After a spirited chase in which the wheezing Vauxhall heels like a dinghy through corners at, oh, dozens of miles an hour, the brave captain rams the bad guy’s car. “They parked both cars nose-to-nose, then reversed them apart. When they reversed the film it looked like a prang.”

To show the resulting damage the film crew built a mule with nose, bonnet and front wings copied from Simon’s car. “I think it was Williams 8e Pritchard who measured up the car and did the panelwork,” he says, “and it was built on a Beetle chassis pan. It was driveable, just for moving it around. For the accident they set about it with hammers, then pushed it against the Vauxhall for the scene where Hastings hits the baddie and knocks him over the bridge into the water.” Followed by a close-up of the rueful look on Hastings’ face as he checks the damage and is told this was to have been his new vehicle…
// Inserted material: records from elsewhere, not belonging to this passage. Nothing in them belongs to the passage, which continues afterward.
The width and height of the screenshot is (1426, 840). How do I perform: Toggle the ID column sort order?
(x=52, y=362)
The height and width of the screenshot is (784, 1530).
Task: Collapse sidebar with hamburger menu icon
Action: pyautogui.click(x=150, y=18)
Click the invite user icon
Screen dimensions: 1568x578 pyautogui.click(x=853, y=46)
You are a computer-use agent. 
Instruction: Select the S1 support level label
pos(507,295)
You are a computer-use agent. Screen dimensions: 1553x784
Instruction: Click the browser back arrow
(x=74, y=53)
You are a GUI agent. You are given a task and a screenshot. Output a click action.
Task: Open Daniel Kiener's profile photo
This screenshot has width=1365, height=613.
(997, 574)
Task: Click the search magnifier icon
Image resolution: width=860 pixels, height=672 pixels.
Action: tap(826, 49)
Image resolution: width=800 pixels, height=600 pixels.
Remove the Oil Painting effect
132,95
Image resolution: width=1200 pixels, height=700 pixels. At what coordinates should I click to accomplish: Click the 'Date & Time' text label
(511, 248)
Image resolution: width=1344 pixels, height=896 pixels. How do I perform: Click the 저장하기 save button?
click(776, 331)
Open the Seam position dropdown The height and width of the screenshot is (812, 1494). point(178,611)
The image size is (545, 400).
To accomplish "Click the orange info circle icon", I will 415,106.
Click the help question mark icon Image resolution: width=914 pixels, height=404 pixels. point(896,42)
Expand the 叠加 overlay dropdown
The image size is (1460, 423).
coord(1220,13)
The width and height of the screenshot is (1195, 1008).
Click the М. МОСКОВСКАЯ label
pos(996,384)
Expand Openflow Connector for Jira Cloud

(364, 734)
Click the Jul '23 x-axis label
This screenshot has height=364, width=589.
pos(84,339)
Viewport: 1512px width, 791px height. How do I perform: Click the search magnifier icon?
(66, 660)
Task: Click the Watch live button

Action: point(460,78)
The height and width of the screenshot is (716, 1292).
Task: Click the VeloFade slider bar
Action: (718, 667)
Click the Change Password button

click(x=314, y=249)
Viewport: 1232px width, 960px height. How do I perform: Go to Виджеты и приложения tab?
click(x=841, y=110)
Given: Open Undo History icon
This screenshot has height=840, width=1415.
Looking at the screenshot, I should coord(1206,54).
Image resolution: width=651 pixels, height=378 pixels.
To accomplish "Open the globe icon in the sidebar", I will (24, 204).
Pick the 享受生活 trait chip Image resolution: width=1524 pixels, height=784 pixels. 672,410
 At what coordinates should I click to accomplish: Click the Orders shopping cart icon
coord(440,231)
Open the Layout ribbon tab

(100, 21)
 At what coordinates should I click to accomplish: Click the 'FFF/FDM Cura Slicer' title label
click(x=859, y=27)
“It all works pretty well,” Simon thinks, “though there’s one continuity fault where the Italian girl gets in the car wearing gloves but Elly is driving without gloves. But I can see why people work as extras. The food! It’s nonstop!” For anyone who hasn’t visited a film shoot, it’s an eye-opener: the hub of the day is a double-decker bus whose sole duty is to continuously produce four times as much food as the entire crew can eat, from dawn to dusk. It’s an occupational hazard of acting.

“They looked after us very well,” Simon recalls. “Both the main actors, Hugh Fraser and David Suchet, were very nice guys. I actually missed the first showing of the episode, in February ’93, but someone taped it for me. I still have the VHS! It’s still on regularly, even in the States. I get phone calls from American friends asking, ‘Is that your car?”

In fact it no longer is: a few years back Simon had to admit that a knee problem was stopping him making proper use of it, and it has now gone to a private collection in the USA. Meantime, having already published the definitive works on both 2.9 and 2.3 8Cs, he has occupied himself writing an equally impressive history of Alfa Romeo Grand Prix cars. It’s due out shortly from Parkside. I can’t wait.

For years Simon thought no more of the crash mule and its battered nose, until an e-mail arrived showing what later happened to it. Starting from those few panels, someone built up an entire car on a new chassis, using Jaguar XJ 3.4 running gear and a glassfibre rear end. It may not look quite like a 2.9, but it’s a testament to one enthusiast’s determination.